Titration of acetic acid: Fill the buret with 0.1 M NaOH. Put 0.1 grams acetic acid in the beaker with 50 mL water. Put phenolphthalein indicator in the beaker. Click on the stopcock and pull down to dispense the NaOH solution. Continue to the phenolphthalein end point.
How many moles of acetic acid are there based on the titration? What is the formula weight of acetic acid? How does this compare to the literature value?
Repeat the acetic acid titration, but do not add indicator. Instead, add 1 mL of NaOH at a time and record the pH and volume dispensed. Titrate to pH > 10 and graph pH versus volume dispensed. Determine the pKa of acetic acid from this graph.
Try the above exercises using citric acid. How does citric acid differ from acetic acid?
Titration of phosphoric acid: Make a graph of pH versus volume by titrating phosphoric acid. How many protons are there per molecule of acid? What are the observed pKa's?
Find the calorimeter constant based on the manual directions. The calorimeter constant is randomly set and will differ for each run.
Heat of solution: Add 12.04 grams of ammonium sulfate in 200 mL water. Note the initial temperature. Click on the calorimeter to start the experiment. Record the temperature at each time displayed on the status bar. What is the maximum temperature change? What is the heat of solution?
Repeat the experiment with 13.21 grams of magnesium sulfate. What is different this time? What is the maximum temperature change and heat of solution?
Freezing point depression
Dissolve 0.2 moles of each compound in 100 mL water. Click on the beaker to start cooling. How does each compound change the temperature?

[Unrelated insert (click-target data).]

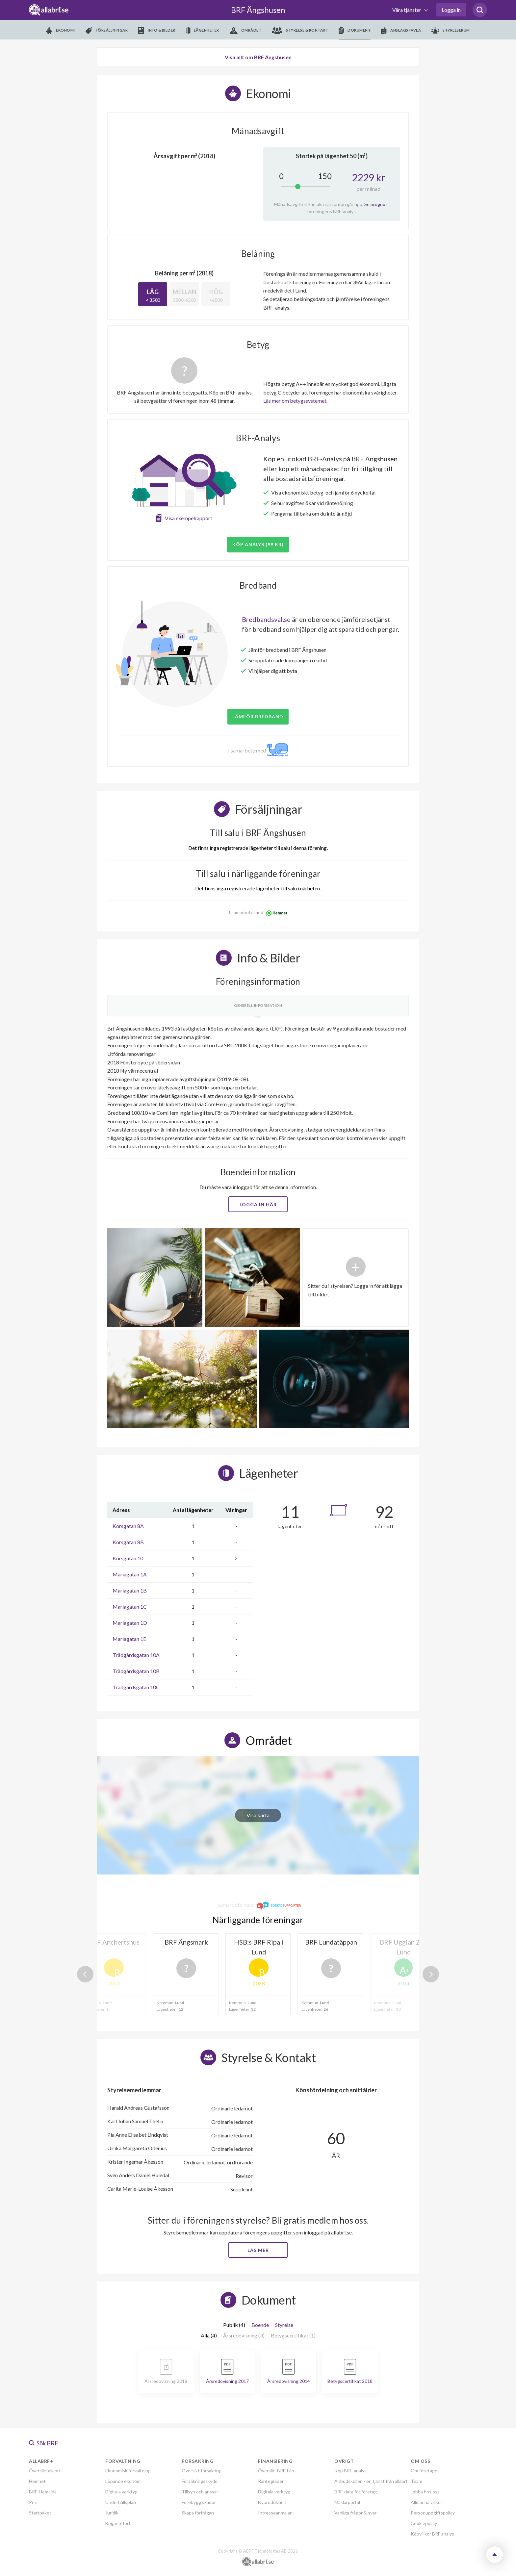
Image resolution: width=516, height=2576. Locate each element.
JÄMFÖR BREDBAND (258, 716)
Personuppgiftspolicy (433, 2512)
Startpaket (40, 2512)
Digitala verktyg (121, 2491)
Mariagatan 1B (130, 1590)
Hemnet (37, 2481)
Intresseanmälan (275, 2512)
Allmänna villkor (426, 2502)
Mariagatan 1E (129, 1639)
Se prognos (376, 204)
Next (431, 1974)
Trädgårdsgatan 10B (136, 1671)
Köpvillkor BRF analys (432, 2534)
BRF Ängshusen (258, 9)
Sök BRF (43, 2443)
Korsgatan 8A (128, 1526)
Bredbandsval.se (266, 619)
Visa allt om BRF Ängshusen (258, 57)
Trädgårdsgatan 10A (136, 1655)
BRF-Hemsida (43, 2491)
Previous (85, 1974)
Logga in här (258, 1204)
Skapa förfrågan (198, 2512)
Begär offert (118, 2523)
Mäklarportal (347, 2502)
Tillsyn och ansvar (200, 2491)
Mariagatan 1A (130, 1574)
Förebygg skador (199, 2502)
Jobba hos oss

What does this tell about the nature of each chemical?
Place an amount of table sugar in water and freeze it. What is the formula weight of table sugar?
What wavelengths of light correspond to red, yellow, orange, green, blue , and violet?
Make a 0.2 M sample of copper sulfate. Run a wavelength scan and plot absorbance versus wavelength. How does this relate to the color of the sample?
Determine the extinction coefficient of each salt. Use this information to determine the concentration of an arbitrary solution.